● Set problem 1
Write out the listing that follows the text line for line, leaving out the pictures.

● Document extract
You are viewing a plain text version of this content. The canonical link for it is here.
Posted to yarn-issues@hadoop.apache.org by "Zhiyuan Yang (JIRA)" <ji...@apache.org> on 2016/08/01 22:37:21 UTC

[jira] [Updated] (YARN-5396) YARN large file broadcast service

     [ https://issues.apache.org/jira/browse/YARN-5396?page=com.atlassian.jira.plugin.system.issuetabpanels:all-tabpanel ]

Zhiyuan Yang updated YARN-5396:
-------------------------------
    Attachment: YARN-broadcast-prototype.patch

Attach the hacky prototype of my last year's internship work. I've made it work on most recent branch-2 revision so that people can try it out(although not recommend until the doc is uploaded). It contains the followings:
1. BitTorrent-based broadcast service as aux service
2. Modified resource localization that makes use of broadcast service and computes md5 of localized file.
3. An example yarn app that simply localizes resource via broadcast service.

I'll attach some documentation about design,implementation and usage later.

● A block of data
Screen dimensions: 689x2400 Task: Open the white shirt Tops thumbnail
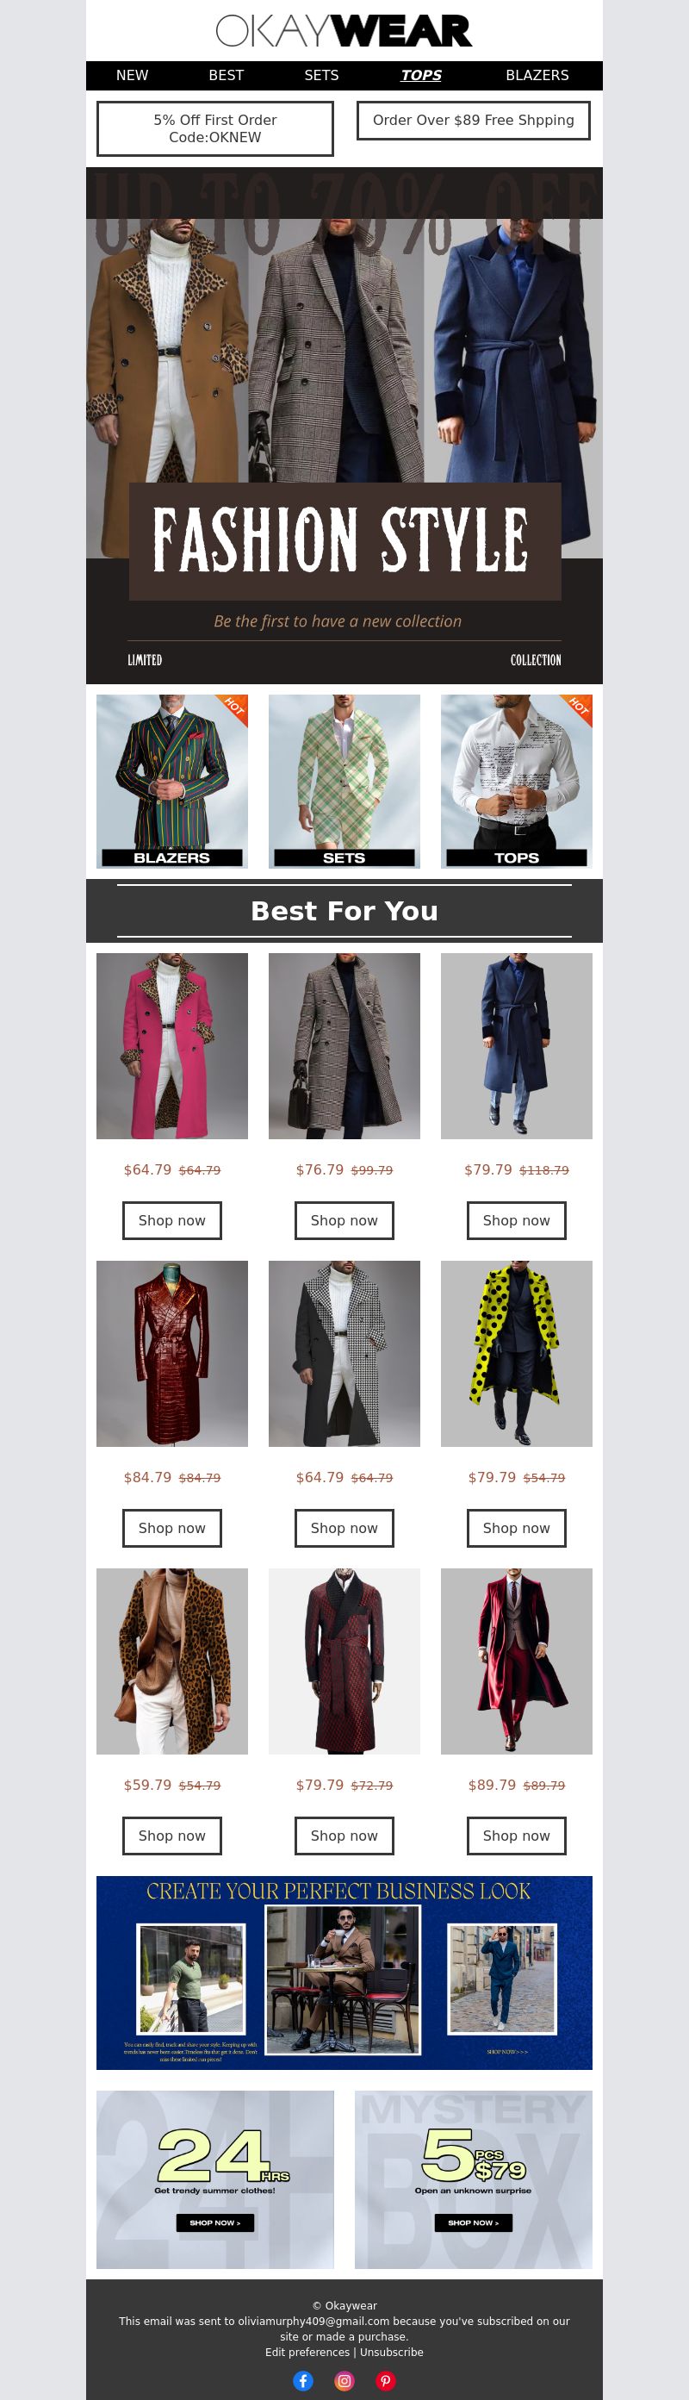(x=517, y=781)
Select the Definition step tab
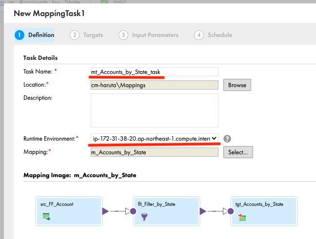The image size is (316, 239). click(x=34, y=35)
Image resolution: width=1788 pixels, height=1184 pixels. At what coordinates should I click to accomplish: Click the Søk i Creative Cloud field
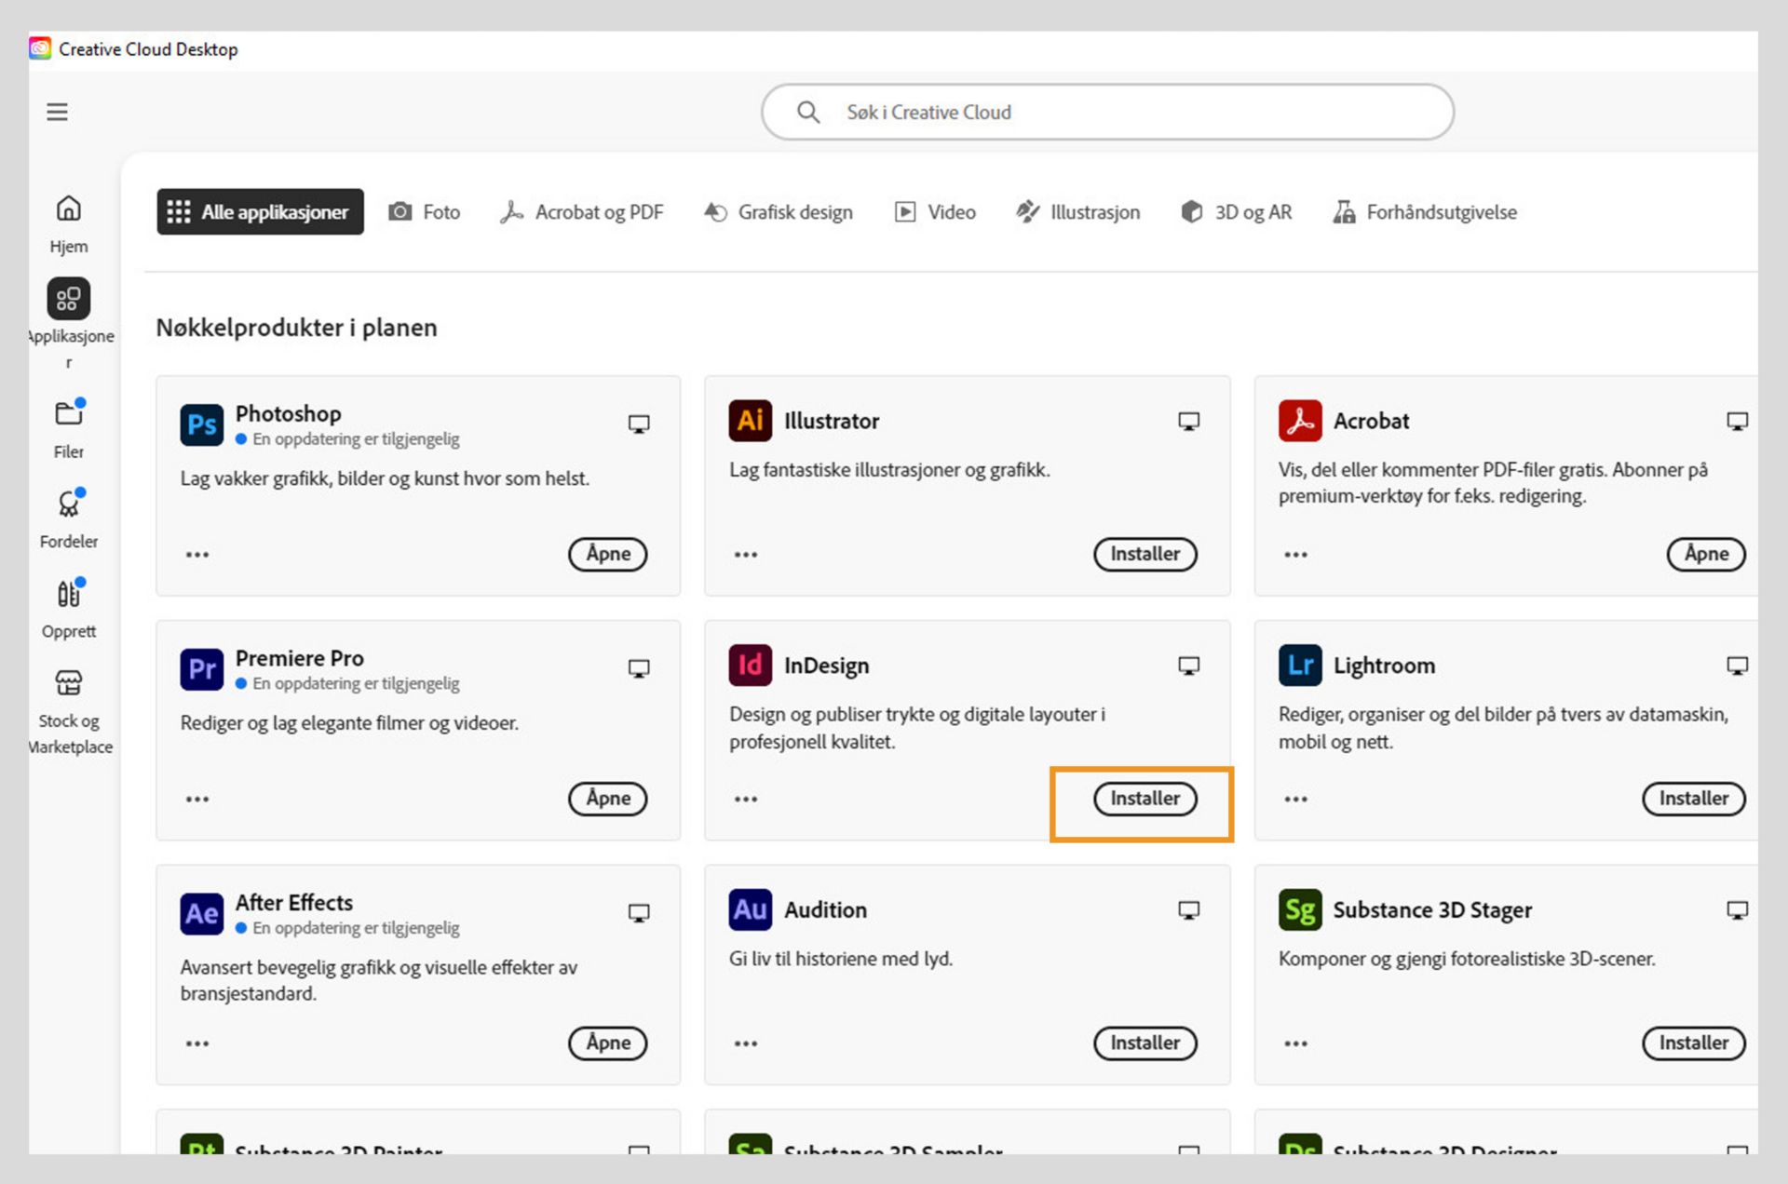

● Set problem 2
Swap "aux service" for "auxiliary service" and write out the passage of the YARN-5396 update starting with "Attach the hacky" and going on through "via broadcast service.".

● Expected output 1
Screen dimensions: 689x2400 Task: Open the white shirt Tops thumbnail
(x=517, y=781)
Select the Definition step tab
The image size is (316, 239). click(x=34, y=35)
Image resolution: width=1788 pixels, height=1184 pixels. At what coordinates should I click to accomplish: Click the Søk i Creative Cloud field

● Expected output 2
Attach the hacky prototype of my last year's internship work. I've made it work on most recent branch-2 revision so that people can try it out(although not recommend until the doc is uploaded). It contains the followings:
1. BitTorrent-based broadcast service as auxiliary service
2. Modified resource localization that makes use of broadcast service and computes md5 of localized file.
3. An example yarn app that simply localizes resource via broadcast service.